Norrie Hunter, from Symington, completed his first Ironman race after being inspired by a book about a cancer patient who took up the sport.
He read the story while recovering from life-saving heart surgery at the Golden Jubilee National Hospital in Clydebank and started training six weeks later.
He completed a 2.4 mile swim, a 112 mile bicycle ride and a 26.22 mile run.
The 36-year-old found out he may have had a congenital heart condition while tending to his unwell mother.
Mr Hunter said: “My mum was on her deathbed and she said she believed there was a history of heart problems in the family and she wanted me to get checked out, so I promised her I would.”
Then Norrie, a seasoned marathon runner, experienced breathing difficulties during a competition. Although he finished the race he decided he needed a check-up.
Through this process he discovered that he had been born with a Bicuspid Aortic Valve (BAV) leading to an enlarged left ventricle.
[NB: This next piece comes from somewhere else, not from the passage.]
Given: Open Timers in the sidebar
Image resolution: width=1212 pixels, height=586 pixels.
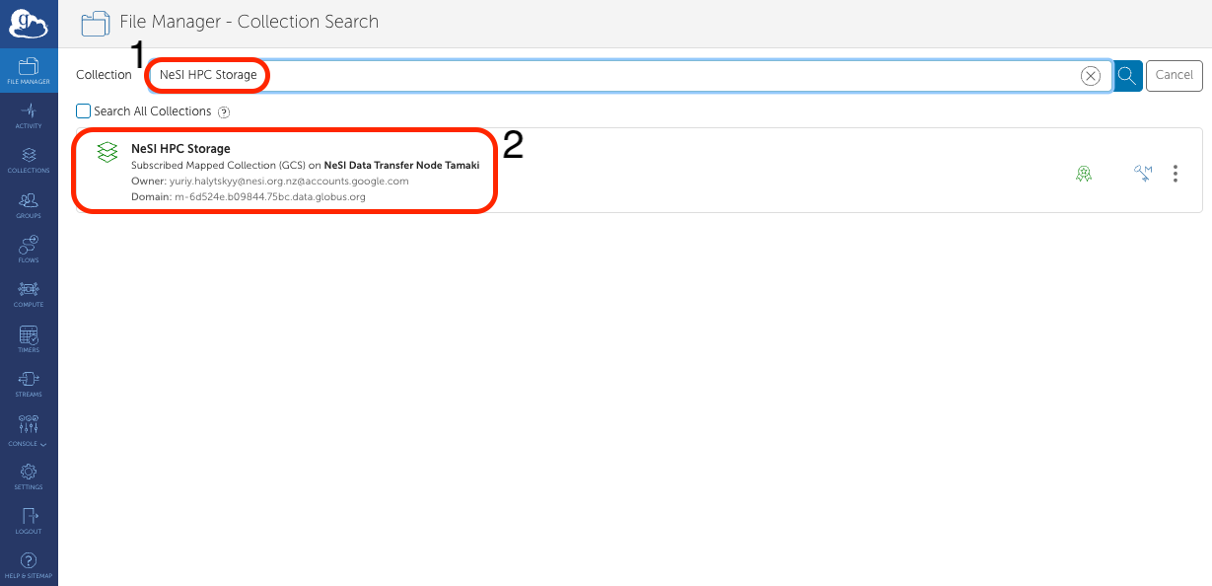Looking at the screenshot, I should [x=29, y=339].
A (BAV) is an inherited form of heart disease in which two of the leaflets of the aortic valve fuse during development in the womb resulting in a two-leaflet valve (bicuspid valve) instead of the normal three-leaflet valve (tricuspid).
The condition is commonly not diagnosed until adulthood because the defective valve can function for years without causing any symptoms.
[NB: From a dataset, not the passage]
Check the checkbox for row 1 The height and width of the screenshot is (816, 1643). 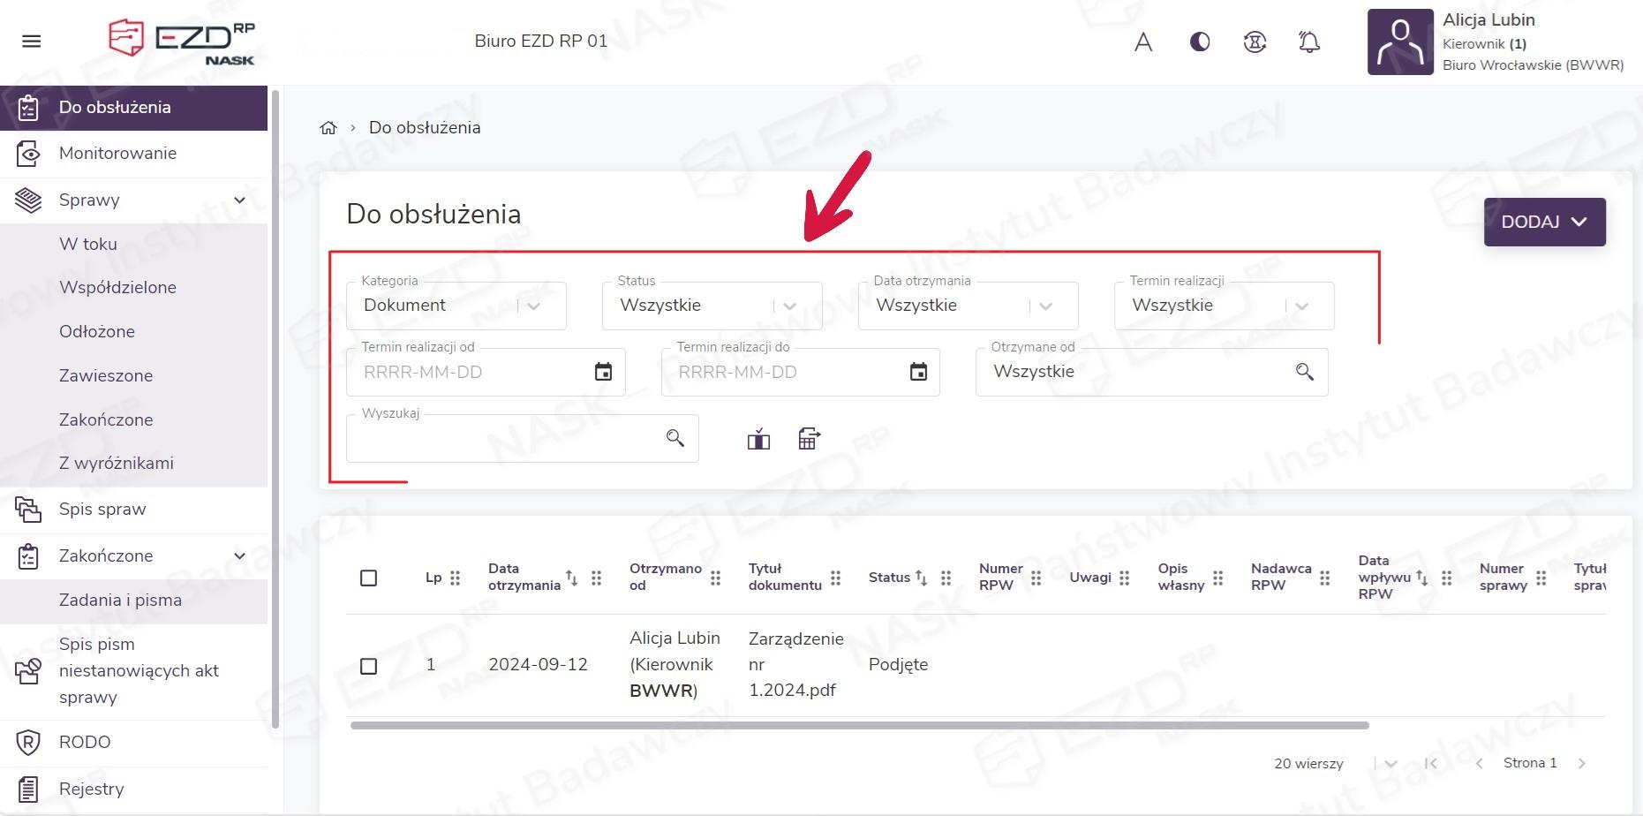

He was booked into the Scottish Adult Congenital Cardiac Service (SACCS) at the Golden Jubilee hospital for heart surgery in March 2018.
After just six weeks’ recuperation, Norrie decided to start training again and downloaded a fitness app to get going.
Just 16 months later Norrie was able to compete in his first Ironman.
Norrie added: “It was while recovering in my hospital bed that I was given a book called Operation Ironman.
“Written by George Mahood, it describes the authors’ journey from the discovery of a cancerous growth wrapped round his spine to competing, four months later, in the Ironman triathlon. It was inspiring.
“I feel like I’ve been given my life back. I’m not quite back to the strength that I was before the operation but I’m still running and I refuse to be defined by a scratch on my chest.”
NHS Golden Jubilee nurse practitioner Jim Mearns said: “I am delighted to hear about Norrie’s achievements. Regaining his fitness and strength so quickly after heart surgery is not only testament to his own strength and determination, but also to the great skill of our own dedicated and caring staff.
“It’s wonderful to hear that once our patients leave the NHS Golden Jubilee National Hospital, they continue to grow in strength.”